Entries taken from a collection

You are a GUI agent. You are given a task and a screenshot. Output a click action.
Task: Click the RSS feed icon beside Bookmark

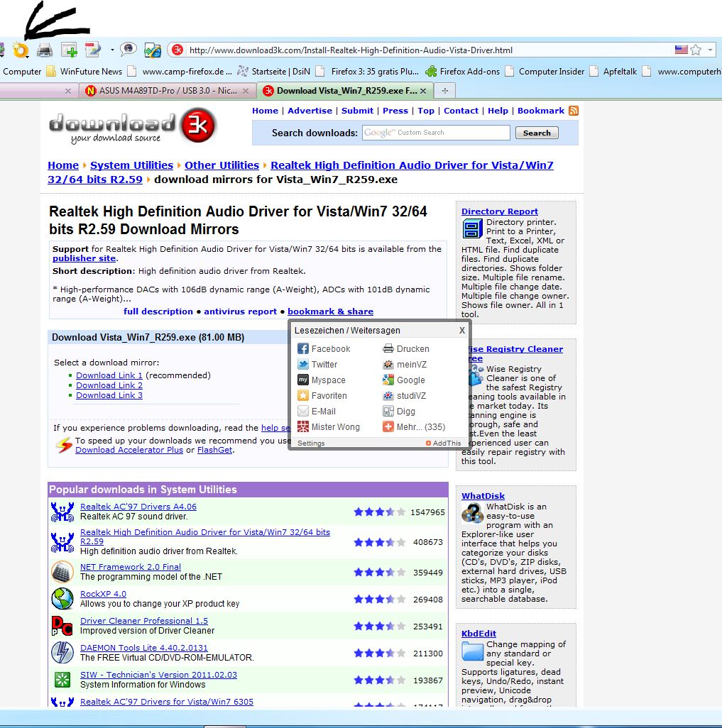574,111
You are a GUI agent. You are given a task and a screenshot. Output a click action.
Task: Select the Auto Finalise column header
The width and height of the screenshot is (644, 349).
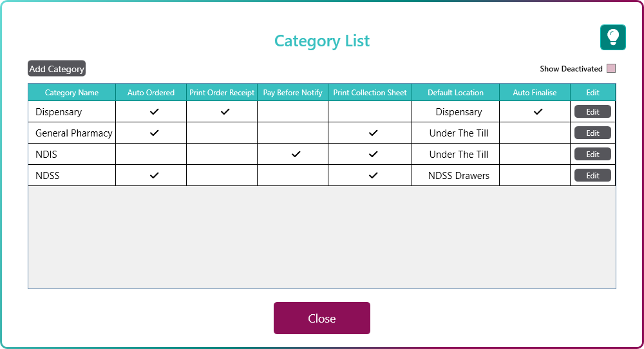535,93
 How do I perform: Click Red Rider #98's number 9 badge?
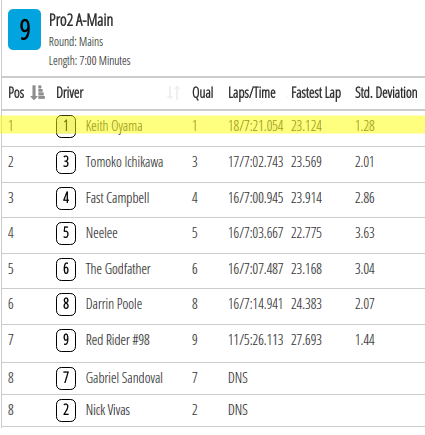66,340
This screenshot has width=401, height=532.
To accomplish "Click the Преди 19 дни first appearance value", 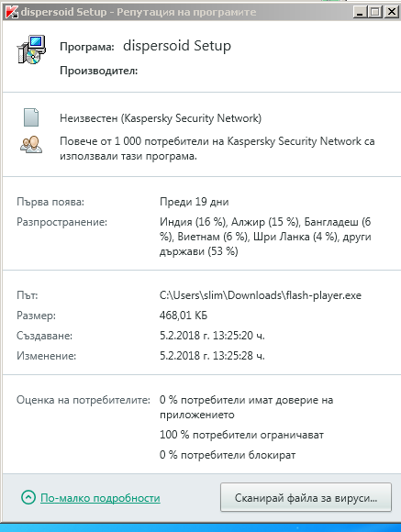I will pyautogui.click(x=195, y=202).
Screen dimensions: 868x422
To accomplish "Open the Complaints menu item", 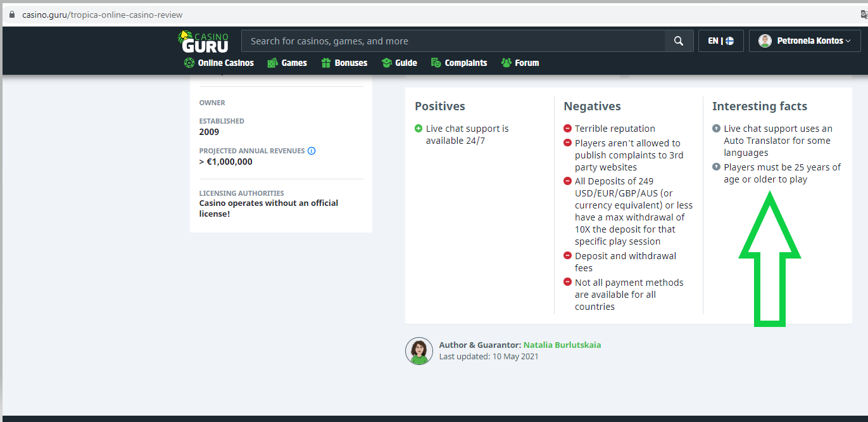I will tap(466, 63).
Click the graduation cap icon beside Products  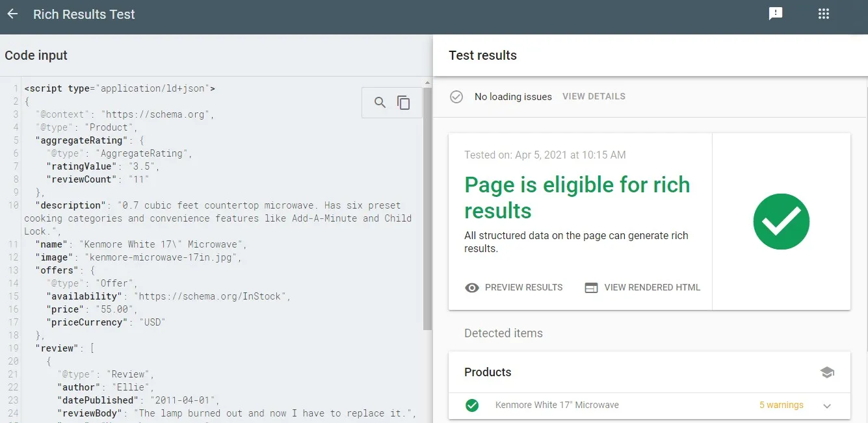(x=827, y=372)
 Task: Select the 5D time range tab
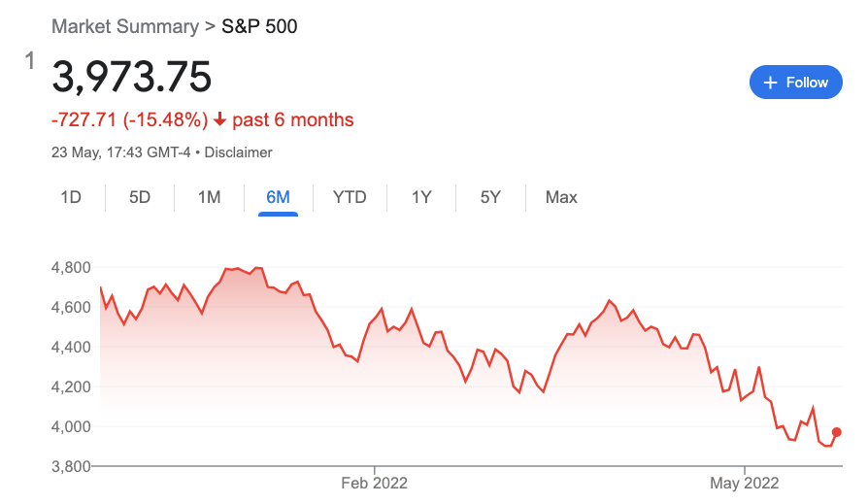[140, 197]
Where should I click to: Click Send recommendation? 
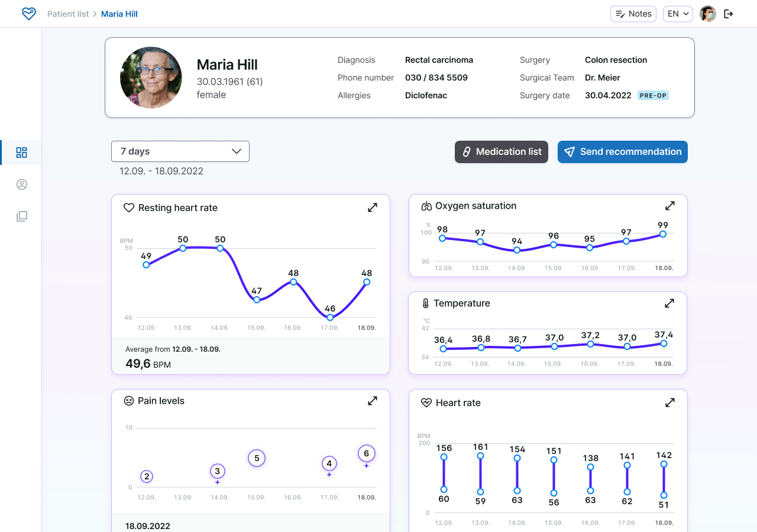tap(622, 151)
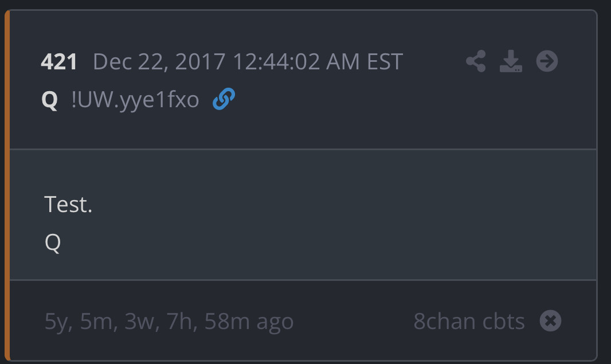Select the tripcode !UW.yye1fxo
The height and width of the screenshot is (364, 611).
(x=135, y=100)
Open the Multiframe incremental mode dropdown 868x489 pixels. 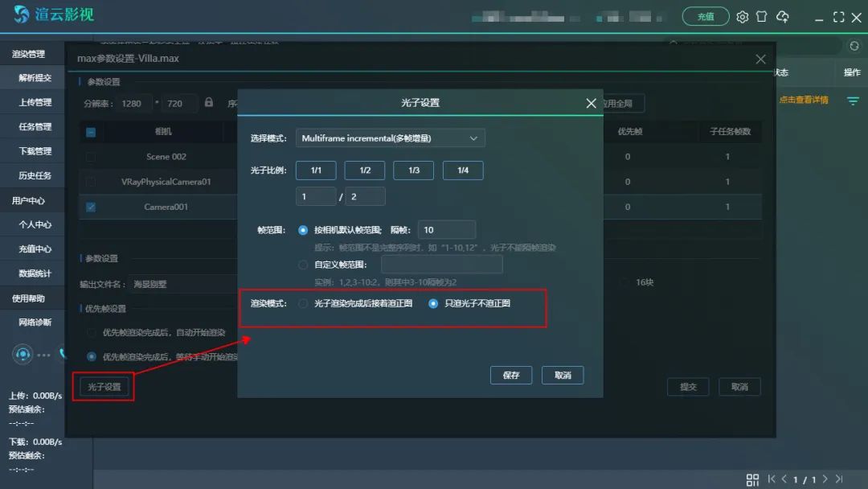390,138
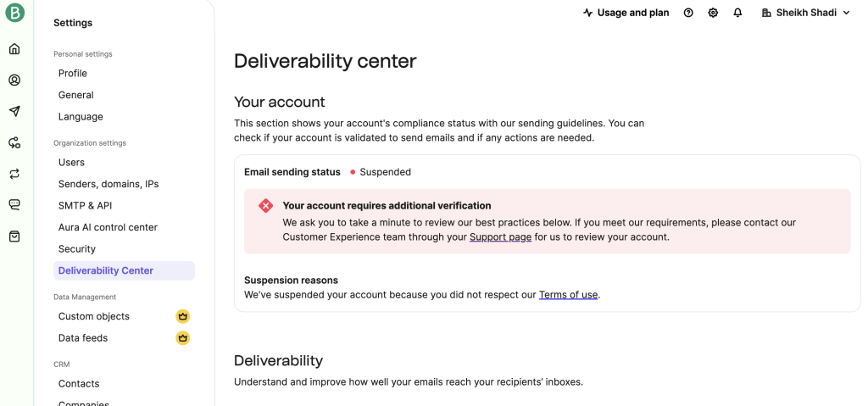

## [EXERCISE PROMPT]
Exact copy, no pictures. Write out the lines in the entries above, starting with the line with "Task: Click the RSS feed icon beside Bookmark" and going on through the line with "This screenshot has width=401, height=532.", keeping both.

## [SOLUTION TO THIS TASK]
Task: Click the RSS feed icon beside Bookmark

574,111
You are a GUI agent. You are given a task and a screenshot. Output a click action.
Task: Select the Auto Finalise column header
The width and height of the screenshot is (644, 349).
535,93
 How do I perform: Click Red Rider #98's number 9 badge?
66,340
This screenshot has width=401, height=532.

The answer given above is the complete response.